[Start of Attachment]
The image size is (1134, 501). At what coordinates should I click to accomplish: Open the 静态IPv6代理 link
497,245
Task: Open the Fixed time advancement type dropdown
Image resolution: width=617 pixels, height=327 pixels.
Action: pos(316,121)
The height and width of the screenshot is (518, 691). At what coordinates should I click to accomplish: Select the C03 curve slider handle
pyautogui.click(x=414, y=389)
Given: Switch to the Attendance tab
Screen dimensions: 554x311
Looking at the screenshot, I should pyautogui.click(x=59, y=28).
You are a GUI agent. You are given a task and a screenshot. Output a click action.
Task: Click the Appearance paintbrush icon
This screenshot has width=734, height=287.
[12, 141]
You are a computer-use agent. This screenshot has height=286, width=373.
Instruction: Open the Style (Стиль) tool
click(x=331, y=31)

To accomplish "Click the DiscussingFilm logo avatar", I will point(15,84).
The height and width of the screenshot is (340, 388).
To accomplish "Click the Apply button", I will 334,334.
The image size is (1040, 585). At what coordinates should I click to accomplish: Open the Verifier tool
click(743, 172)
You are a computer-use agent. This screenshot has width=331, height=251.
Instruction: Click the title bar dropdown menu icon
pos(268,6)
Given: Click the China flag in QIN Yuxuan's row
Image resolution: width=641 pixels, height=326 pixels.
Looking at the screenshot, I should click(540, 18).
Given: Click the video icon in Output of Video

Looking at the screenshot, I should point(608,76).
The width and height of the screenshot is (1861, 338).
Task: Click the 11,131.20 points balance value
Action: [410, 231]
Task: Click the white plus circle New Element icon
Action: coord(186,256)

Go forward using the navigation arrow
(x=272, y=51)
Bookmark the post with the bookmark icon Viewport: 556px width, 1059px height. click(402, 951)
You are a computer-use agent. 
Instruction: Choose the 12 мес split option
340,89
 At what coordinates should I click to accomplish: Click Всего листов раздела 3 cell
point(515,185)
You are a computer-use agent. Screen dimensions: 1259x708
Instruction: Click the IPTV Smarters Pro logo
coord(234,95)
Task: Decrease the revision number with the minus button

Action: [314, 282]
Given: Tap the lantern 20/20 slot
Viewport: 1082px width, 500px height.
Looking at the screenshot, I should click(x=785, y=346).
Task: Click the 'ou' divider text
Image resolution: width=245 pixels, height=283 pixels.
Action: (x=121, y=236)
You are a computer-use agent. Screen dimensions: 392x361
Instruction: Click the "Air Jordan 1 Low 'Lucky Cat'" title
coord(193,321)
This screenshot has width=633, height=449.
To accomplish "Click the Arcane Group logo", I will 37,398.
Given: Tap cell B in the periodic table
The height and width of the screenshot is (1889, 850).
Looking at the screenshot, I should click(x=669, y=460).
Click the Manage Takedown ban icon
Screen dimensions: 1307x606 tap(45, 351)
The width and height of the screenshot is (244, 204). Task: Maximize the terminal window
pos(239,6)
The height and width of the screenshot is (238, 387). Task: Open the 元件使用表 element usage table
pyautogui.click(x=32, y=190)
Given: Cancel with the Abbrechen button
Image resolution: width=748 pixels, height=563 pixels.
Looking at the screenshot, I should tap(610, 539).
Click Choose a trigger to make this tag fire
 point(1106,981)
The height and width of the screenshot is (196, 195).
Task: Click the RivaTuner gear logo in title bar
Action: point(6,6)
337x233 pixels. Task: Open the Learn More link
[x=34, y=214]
[End of Attachment]
## Instructions for the task
Every line of the listing that includes "computer" must be shown.

## Answer space
You are a computer-use agent. This screenshot has height=286, width=373.
You are a computer-use agent. This screenshot has width=331, height=251.
You are a computer-use agent. 
You are a computer-use agent. Screen dimensions: 1259x708
You are a computer-use agent. Screen dimensions: 392x361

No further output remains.